女子が男子を持ち上げるときは、だいたい厄介事を押し付けるときである。
「スワンがモンスターを引きつけているうちに、私が花をゲットするわ!」
「やっぱり!」
俺は肩を落とした。
実際、その作戦は理に適っているのだ。
ここでの目的は花を入手することである。
モンスターを倒すことではないのだから。
「帰還アイテムはあるでしょ?」
「そりゃあ、持ってますけど」
「合図したら使って」
どうやら俺に拒否権はないようだ。
『帰還の呪符』
そのままのアイテムだ。
帰還の魔法が封印された呪符で、これまた結構値が張る。
しかし経験値ロストのことを考えると、ここでケチるのは間違いだ。
レベルが下がればスキル上限も下がってしまう。
一気に弱体化してしまうリスクは避けなければならない。
「じゃあ、突撃して」
あまりに無慈悲な指示を、メイアは躊躇なく出した。
渋々、本当に渋々俺は前に出る。
ストーンジャイアント、それがまるで花を守護するように立ち塞がっているモンスターだ。

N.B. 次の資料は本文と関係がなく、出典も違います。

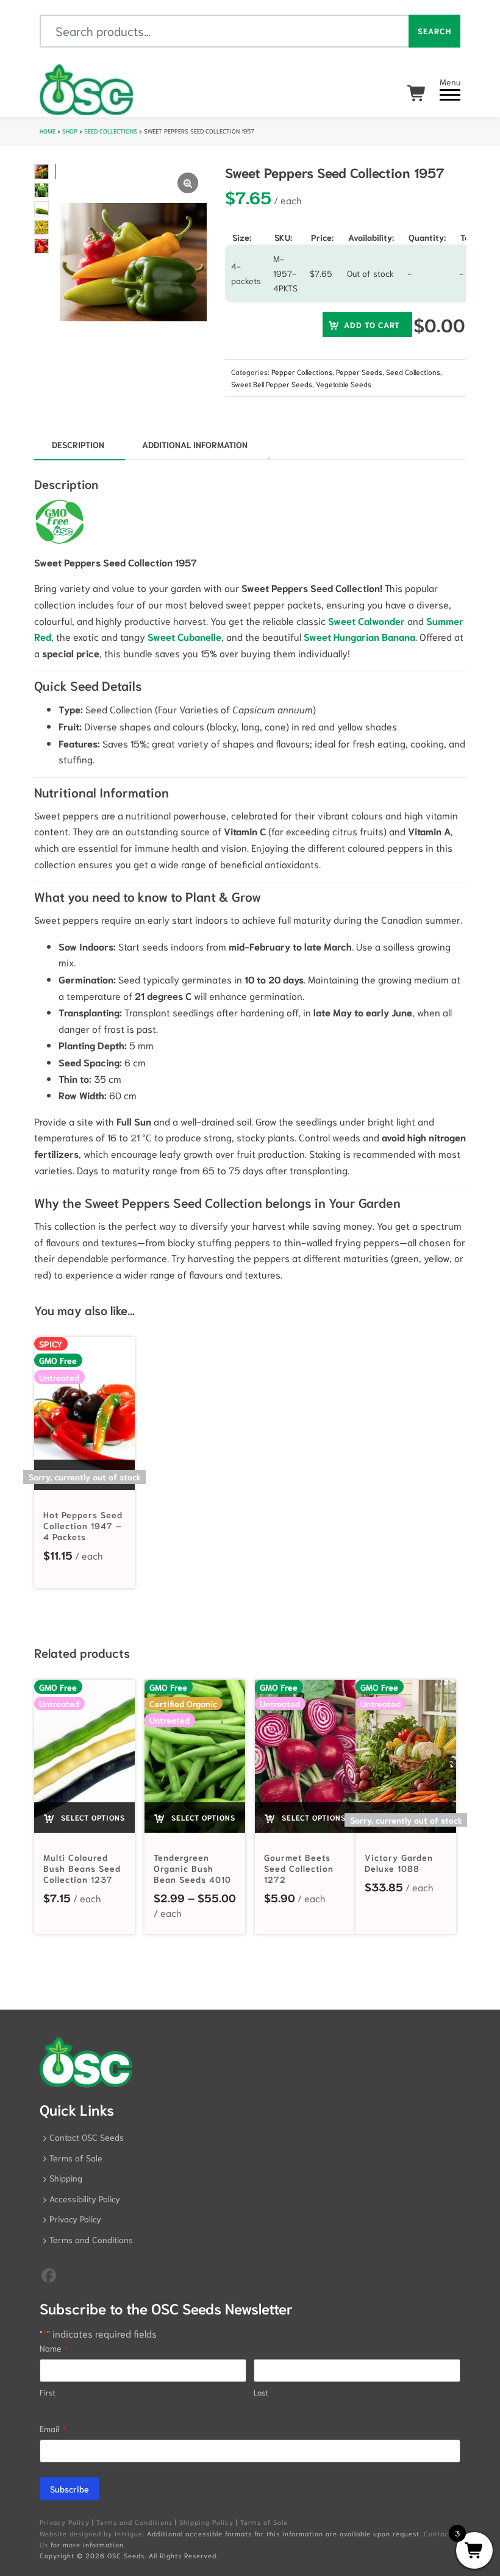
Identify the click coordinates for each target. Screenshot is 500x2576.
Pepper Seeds (359, 371)
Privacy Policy (75, 2218)
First (47, 2392)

通常のジャイアントより一回り以上も大きく、その強大さだけで押し潰されそうな感覚に陥ってしまう。
「むうう」
呻き声を出しつつも、俺は騎士らしく敢然と立ち向かった。
ストーンジャイアントもこちらを認識し、ターゲットを合わせる。
無事に?
俺はストーンジャイアントを占有することができた。
まずは片手剣を振るい、軽くダメージを与える。
「ぐ! 重い……」
ストーンジャイアントが持つ棍棒の一撃を俺は盾で受け止めたが、ずっしりとした重みで体が地面に陥没したかと思った。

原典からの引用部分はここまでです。